Look through the lines below; wherever the word "status" appears, copy that line.

> _Dataset entries_
⁂
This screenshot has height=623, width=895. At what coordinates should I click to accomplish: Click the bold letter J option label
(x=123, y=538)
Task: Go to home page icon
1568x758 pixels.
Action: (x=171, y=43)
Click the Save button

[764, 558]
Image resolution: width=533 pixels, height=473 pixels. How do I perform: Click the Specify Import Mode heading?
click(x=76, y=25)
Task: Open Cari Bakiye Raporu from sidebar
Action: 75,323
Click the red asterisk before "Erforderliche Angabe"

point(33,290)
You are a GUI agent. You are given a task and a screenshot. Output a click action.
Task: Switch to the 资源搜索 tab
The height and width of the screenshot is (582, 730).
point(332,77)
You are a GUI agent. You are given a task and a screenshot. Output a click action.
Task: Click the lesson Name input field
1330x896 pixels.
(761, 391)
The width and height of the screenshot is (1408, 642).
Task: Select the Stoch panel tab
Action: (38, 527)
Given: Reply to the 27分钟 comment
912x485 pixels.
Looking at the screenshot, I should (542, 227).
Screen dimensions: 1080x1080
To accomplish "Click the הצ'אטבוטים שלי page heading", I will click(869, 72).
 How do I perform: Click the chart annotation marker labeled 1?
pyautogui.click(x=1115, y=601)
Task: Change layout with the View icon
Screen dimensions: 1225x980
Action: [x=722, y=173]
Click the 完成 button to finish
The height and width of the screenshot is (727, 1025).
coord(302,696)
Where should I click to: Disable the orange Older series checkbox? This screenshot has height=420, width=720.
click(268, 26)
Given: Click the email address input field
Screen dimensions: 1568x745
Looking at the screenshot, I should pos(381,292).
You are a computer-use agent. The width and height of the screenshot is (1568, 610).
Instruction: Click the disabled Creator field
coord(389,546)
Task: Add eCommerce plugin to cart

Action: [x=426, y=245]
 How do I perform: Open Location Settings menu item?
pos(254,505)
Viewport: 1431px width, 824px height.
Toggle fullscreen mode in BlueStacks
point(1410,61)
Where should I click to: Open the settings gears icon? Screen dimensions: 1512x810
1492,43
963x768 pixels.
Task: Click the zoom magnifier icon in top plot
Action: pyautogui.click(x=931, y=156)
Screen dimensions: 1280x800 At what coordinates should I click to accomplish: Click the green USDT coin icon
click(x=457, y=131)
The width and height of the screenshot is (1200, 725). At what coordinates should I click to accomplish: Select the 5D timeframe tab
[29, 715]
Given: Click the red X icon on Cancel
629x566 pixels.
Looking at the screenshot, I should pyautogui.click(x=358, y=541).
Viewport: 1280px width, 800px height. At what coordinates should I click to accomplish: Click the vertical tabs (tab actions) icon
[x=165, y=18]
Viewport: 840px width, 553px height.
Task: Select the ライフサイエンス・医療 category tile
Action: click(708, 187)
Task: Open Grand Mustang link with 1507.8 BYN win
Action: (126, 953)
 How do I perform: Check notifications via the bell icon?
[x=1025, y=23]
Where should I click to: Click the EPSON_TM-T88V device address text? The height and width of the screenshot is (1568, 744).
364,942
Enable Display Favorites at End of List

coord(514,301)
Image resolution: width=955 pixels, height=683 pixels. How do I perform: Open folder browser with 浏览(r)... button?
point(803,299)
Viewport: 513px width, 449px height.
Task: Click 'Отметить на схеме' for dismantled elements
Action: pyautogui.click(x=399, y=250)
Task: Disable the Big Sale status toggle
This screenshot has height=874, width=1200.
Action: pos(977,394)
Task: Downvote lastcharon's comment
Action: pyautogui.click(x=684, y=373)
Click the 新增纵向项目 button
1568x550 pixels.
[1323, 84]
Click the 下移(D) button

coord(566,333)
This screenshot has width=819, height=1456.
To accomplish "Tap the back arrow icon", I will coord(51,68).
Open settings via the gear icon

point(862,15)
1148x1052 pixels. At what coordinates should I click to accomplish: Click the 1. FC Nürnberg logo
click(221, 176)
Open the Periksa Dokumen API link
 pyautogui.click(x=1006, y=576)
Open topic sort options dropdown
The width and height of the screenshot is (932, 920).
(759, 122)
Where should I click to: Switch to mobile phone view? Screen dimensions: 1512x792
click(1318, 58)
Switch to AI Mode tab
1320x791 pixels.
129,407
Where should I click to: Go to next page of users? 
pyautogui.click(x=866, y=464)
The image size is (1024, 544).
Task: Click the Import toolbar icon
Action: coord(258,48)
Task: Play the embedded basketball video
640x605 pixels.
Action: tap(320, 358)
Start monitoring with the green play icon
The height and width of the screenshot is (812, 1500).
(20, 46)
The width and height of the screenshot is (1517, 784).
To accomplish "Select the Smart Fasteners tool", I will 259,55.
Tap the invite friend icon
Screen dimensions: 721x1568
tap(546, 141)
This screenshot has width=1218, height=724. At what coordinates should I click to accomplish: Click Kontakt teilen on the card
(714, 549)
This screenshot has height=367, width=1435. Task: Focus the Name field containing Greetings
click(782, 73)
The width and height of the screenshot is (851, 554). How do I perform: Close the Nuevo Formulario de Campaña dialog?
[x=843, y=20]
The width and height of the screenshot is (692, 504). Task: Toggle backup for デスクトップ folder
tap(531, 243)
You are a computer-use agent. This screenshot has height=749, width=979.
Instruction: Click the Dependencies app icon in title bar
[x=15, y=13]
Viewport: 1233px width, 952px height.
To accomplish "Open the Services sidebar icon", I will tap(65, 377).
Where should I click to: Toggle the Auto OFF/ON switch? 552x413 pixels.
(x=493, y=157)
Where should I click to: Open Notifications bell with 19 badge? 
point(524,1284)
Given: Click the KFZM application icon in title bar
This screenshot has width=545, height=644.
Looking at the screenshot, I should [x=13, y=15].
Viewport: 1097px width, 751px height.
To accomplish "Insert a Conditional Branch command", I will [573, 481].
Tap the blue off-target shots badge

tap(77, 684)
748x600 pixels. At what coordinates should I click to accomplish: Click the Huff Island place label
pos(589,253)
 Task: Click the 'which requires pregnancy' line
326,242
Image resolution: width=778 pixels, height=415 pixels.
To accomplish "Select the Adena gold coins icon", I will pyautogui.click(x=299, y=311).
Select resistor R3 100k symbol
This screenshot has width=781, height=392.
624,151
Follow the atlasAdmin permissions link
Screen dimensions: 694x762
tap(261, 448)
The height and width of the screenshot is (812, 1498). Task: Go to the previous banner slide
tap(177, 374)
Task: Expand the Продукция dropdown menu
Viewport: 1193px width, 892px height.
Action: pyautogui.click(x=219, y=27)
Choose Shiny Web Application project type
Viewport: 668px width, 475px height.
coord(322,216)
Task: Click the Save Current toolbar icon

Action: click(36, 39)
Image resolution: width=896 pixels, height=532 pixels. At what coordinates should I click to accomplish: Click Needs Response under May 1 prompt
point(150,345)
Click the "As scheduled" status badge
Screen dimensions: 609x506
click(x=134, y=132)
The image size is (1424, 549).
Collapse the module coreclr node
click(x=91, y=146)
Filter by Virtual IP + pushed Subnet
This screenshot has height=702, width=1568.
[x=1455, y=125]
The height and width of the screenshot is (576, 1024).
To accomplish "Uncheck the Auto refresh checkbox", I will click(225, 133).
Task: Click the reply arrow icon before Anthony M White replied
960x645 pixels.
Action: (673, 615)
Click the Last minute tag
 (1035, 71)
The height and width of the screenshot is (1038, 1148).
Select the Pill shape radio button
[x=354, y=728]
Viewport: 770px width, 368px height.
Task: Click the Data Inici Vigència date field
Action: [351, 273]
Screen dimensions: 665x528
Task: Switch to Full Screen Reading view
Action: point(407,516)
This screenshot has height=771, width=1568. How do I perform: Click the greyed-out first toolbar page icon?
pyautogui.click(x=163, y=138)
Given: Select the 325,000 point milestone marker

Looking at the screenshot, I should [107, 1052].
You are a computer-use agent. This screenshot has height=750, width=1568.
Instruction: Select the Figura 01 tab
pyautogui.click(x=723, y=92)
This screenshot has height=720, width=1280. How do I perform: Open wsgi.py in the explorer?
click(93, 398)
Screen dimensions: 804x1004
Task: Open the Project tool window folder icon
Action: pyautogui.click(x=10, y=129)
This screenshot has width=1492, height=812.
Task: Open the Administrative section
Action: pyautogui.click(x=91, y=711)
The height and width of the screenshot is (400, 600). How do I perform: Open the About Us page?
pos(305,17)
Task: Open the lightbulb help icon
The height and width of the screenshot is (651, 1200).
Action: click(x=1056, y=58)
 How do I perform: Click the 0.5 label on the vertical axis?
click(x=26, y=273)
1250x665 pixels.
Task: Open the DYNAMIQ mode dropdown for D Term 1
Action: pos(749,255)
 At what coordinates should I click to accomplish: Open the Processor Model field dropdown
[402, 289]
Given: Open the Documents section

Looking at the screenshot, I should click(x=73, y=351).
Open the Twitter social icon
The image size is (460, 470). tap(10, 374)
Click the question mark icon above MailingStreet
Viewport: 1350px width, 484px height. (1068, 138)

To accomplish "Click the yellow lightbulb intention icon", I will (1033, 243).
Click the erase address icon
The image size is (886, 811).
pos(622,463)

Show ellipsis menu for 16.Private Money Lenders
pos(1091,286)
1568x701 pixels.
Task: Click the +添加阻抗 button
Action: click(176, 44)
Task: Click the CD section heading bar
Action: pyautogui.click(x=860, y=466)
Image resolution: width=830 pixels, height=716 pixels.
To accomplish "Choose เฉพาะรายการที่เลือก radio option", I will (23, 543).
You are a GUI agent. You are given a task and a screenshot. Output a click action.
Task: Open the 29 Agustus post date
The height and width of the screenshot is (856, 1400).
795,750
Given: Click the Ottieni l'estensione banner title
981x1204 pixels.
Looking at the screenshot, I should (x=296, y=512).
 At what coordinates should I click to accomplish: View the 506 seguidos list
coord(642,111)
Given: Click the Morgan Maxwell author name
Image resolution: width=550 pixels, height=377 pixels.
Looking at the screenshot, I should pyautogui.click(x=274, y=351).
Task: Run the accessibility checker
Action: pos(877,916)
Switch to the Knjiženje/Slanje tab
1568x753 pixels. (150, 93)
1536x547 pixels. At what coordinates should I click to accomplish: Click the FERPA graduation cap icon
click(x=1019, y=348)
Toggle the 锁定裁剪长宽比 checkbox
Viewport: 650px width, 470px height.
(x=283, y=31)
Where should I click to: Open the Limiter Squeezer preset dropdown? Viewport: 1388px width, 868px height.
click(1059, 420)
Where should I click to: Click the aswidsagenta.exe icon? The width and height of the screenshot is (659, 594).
⁂
> _Answer to this problem_
Task: Disable the Big Sale status toggle
Click the "As scheduled" status badge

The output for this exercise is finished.